──────── SOURCE MATERIAL ────────

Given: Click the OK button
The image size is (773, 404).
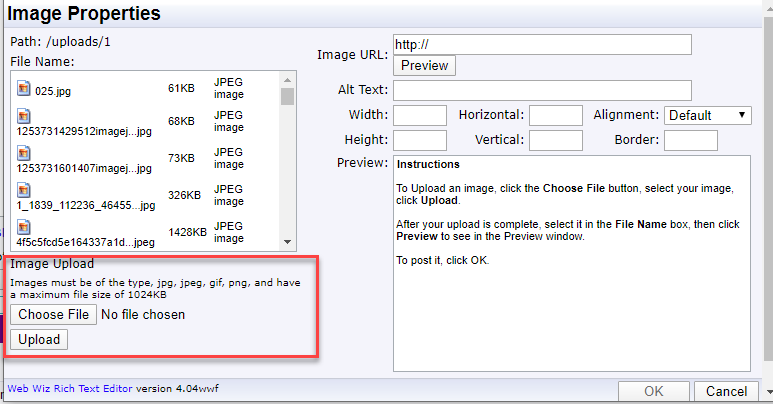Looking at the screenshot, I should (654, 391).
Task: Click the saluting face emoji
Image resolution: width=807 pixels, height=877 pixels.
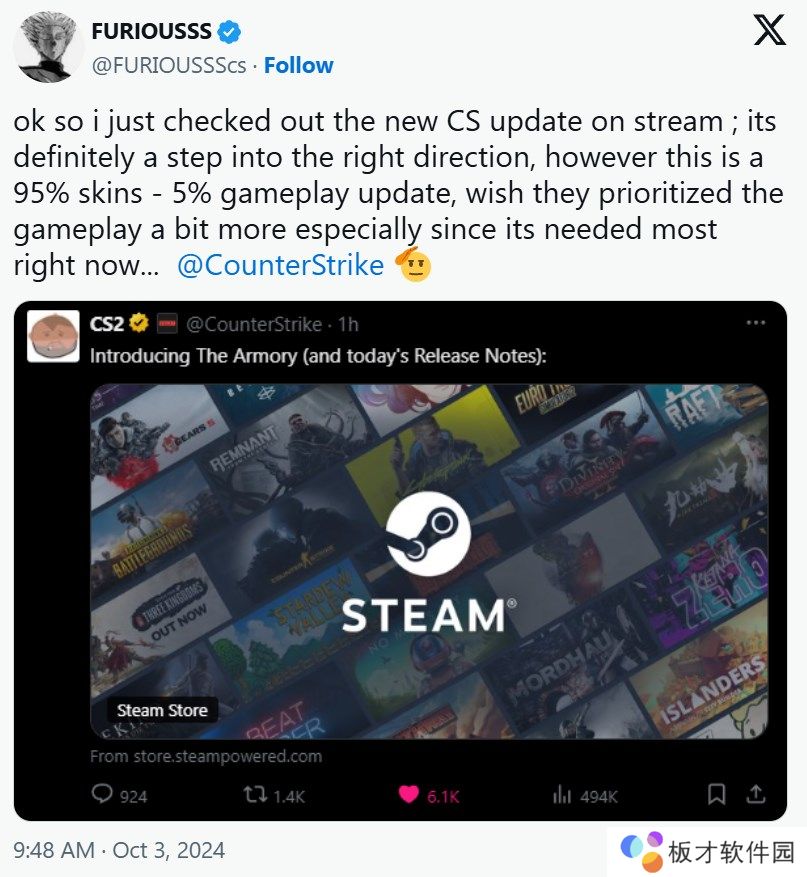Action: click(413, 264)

────────

- **YOUR OBJECTIVE**
Leave every image out when you return the material above word for word.

- **ANSWER BOX**
Given: Click the OK button
The image size is (773, 404).
Looking at the screenshot, I should (654, 391).
Task: Click the saluting face emoji
Image resolution: width=807 pixels, height=877 pixels.
Action: click(413, 264)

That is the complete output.